## Activity
Look through the data below and extract, unchanged, the lines from the one that contains "You are a computer-use agent. The width" to the one that contains "Task: Click the Free delivery box icon", both included.

Data records

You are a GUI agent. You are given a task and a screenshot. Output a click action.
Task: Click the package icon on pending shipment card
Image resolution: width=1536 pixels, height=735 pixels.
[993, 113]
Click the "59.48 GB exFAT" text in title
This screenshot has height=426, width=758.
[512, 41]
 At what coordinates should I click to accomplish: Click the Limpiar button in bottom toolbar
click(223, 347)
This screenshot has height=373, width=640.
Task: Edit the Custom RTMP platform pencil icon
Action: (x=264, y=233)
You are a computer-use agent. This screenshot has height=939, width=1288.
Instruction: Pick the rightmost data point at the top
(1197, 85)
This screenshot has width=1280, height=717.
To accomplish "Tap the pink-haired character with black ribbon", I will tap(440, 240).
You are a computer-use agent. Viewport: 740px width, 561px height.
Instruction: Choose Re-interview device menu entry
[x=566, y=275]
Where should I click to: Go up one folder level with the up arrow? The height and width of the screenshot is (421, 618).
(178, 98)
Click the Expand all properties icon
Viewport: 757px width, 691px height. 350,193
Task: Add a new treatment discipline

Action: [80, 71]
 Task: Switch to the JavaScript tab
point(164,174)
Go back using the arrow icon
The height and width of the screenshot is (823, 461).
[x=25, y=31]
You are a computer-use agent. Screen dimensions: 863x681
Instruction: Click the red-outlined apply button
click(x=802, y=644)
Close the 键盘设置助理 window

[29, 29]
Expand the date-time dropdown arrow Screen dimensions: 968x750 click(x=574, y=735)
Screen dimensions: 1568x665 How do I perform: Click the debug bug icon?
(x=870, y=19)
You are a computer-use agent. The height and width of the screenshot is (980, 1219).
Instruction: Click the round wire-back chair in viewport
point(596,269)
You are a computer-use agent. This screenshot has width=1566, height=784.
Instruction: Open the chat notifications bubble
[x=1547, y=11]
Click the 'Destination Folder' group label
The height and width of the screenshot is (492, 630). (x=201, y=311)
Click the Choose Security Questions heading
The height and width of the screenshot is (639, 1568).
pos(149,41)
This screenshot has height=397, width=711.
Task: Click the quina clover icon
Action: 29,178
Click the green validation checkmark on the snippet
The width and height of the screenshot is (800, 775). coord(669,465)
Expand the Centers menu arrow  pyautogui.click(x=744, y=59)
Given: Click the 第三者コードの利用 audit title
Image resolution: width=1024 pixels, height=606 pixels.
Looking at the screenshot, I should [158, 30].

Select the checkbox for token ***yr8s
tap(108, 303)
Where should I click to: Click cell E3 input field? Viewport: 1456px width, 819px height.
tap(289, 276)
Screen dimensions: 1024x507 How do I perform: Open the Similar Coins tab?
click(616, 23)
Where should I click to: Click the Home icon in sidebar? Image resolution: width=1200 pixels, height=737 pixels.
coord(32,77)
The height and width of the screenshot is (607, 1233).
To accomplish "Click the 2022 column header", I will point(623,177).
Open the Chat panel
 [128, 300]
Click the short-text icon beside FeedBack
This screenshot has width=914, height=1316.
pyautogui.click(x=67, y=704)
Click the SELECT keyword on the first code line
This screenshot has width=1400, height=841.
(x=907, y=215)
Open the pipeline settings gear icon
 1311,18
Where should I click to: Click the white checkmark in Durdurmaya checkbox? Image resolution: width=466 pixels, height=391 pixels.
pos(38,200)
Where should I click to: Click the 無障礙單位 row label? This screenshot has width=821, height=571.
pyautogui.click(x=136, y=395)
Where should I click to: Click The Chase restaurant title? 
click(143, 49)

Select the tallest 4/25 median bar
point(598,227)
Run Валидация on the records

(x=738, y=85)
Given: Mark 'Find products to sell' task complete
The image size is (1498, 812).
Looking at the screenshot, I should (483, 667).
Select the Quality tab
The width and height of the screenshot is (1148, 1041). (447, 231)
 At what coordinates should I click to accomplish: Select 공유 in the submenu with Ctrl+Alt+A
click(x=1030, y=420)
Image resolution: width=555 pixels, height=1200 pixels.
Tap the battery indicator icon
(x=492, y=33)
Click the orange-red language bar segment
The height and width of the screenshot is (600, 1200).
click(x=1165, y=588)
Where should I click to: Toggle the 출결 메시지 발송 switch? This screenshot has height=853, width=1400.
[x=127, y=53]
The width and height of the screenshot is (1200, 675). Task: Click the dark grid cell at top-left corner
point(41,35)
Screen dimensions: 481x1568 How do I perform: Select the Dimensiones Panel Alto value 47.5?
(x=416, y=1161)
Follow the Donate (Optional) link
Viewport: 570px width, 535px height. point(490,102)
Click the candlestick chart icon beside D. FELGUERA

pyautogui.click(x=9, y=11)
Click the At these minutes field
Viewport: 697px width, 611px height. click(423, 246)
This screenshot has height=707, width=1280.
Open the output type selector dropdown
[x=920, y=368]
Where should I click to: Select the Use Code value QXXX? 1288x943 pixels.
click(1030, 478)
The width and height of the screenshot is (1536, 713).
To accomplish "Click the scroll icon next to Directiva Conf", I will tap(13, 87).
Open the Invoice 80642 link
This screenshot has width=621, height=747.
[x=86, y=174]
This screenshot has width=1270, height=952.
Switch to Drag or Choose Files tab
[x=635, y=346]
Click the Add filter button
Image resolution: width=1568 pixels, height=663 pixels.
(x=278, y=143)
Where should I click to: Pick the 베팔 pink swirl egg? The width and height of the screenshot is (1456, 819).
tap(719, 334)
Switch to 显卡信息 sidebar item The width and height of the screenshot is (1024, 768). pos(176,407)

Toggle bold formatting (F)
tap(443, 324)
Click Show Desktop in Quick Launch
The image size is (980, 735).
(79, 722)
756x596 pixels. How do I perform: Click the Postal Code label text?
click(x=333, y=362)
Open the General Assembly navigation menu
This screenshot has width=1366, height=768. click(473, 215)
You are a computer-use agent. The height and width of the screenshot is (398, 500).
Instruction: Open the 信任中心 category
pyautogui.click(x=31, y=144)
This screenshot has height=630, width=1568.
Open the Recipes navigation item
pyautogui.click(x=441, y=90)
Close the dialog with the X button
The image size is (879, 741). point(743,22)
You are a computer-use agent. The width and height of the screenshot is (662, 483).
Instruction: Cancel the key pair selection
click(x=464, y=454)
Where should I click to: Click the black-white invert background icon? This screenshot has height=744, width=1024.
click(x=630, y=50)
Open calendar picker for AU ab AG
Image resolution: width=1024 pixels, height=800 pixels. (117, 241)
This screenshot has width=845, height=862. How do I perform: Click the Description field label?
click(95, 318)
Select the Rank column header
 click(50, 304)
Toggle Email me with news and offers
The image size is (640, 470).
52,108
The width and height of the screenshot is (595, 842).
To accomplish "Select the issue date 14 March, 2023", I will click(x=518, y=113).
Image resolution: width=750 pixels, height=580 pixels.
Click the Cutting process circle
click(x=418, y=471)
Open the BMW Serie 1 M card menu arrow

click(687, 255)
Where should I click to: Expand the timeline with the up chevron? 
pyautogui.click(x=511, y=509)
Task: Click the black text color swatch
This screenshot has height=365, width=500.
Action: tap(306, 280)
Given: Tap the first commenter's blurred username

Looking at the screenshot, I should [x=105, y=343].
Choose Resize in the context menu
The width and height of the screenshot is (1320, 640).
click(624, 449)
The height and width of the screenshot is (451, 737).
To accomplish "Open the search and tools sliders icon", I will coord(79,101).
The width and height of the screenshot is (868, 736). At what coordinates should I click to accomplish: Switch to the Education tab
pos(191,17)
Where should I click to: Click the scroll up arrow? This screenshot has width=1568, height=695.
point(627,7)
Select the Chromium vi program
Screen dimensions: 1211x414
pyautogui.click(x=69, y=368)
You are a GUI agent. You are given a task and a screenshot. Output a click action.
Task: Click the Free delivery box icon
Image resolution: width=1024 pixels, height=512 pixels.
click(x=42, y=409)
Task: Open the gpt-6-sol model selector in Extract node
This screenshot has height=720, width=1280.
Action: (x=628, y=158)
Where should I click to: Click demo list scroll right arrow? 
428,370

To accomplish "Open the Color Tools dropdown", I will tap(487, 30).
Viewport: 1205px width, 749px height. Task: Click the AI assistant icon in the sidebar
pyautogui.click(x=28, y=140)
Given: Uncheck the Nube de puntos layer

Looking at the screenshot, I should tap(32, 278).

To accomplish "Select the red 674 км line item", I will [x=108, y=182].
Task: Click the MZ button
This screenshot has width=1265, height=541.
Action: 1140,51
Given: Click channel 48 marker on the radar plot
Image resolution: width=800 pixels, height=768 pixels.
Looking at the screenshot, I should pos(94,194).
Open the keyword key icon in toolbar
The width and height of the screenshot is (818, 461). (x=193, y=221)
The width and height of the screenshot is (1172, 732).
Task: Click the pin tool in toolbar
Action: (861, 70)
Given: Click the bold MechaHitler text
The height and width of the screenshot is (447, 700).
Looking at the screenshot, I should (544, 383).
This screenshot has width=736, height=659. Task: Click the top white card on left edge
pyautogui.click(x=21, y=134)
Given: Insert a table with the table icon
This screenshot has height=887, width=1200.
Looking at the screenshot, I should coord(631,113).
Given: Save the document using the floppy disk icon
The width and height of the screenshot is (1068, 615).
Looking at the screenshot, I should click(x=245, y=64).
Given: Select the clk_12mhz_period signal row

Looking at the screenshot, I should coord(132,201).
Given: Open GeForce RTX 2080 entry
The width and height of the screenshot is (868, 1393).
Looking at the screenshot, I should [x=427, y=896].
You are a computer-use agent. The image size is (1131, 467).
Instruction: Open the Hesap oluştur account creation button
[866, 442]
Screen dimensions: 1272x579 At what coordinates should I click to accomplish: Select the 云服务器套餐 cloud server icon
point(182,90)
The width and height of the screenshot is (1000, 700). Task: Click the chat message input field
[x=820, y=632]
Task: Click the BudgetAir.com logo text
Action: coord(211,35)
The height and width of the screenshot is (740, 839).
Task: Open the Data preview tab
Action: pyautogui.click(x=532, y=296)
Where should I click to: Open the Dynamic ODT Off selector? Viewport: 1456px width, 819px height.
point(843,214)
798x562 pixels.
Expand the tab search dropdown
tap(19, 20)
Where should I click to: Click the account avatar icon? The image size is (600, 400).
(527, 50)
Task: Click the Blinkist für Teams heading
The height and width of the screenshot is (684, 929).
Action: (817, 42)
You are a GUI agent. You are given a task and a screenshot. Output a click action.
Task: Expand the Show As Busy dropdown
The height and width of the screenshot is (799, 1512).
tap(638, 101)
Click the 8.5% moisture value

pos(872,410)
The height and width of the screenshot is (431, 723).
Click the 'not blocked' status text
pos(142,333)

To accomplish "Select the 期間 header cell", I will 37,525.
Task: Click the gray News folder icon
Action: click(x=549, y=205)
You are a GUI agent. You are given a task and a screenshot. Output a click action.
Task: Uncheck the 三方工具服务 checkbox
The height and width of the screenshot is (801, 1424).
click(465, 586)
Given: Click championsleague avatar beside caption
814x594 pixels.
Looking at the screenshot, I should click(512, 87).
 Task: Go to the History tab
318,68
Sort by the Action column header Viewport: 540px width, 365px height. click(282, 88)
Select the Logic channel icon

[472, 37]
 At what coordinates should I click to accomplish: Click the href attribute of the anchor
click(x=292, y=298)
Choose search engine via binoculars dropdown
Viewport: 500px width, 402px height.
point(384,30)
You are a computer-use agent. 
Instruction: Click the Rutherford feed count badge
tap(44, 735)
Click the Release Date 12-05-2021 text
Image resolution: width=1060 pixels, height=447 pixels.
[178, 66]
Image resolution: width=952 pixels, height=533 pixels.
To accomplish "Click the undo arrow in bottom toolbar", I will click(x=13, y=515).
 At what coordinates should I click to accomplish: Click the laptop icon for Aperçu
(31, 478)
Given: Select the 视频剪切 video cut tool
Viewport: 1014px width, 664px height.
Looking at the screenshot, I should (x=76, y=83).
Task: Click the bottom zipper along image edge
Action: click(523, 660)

## Written solution
You are a computer-use agent. The width and height of the screenshot is (662, 483).
Instruction: Cancel the key pair selection
click(x=464, y=454)
Where should I click to: Click the black-white invert background icon? This screenshot has height=744, width=1024.
click(x=630, y=50)
Open calendar picker for AU ab AG
Image resolution: width=1024 pixels, height=800 pixels. (117, 241)
This screenshot has width=845, height=862. How do I perform: Click the Description field label?
click(95, 318)
Select the Rank column header
 click(50, 304)
Toggle Email me with news and offers
The image size is (640, 470).
52,108
The width and height of the screenshot is (595, 842).
To accomplish "Select the issue date 14 March, 2023", I will click(x=518, y=113).
Image resolution: width=750 pixels, height=580 pixels.
Click the Cutting process circle
click(x=418, y=471)
Open the BMW Serie 1 M card menu arrow

click(687, 255)
Where should I click to: Expand the timeline with the up chevron? 
pyautogui.click(x=511, y=509)
Task: Click the black text color swatch
This screenshot has height=365, width=500.
Action: tap(306, 280)
Given: Tap the first commenter's blurred username

Looking at the screenshot, I should [x=105, y=343].
Choose Resize in the context menu
The width and height of the screenshot is (1320, 640).
click(624, 449)
The height and width of the screenshot is (451, 737).
To accomplish "Open the search and tools sliders icon", I will coord(79,101).
The width and height of the screenshot is (868, 736). At what coordinates should I click to accomplish: Switch to the Education tab
pos(191,17)
Where should I click to: Click the scroll up arrow? This screenshot has width=1568, height=695.
point(627,7)
Select the Chromium vi program
Screen dimensions: 1211x414
pyautogui.click(x=69, y=368)
You are a GUI agent. You are given a task and a screenshot. Output a click action.
Task: Click the Free delivery box icon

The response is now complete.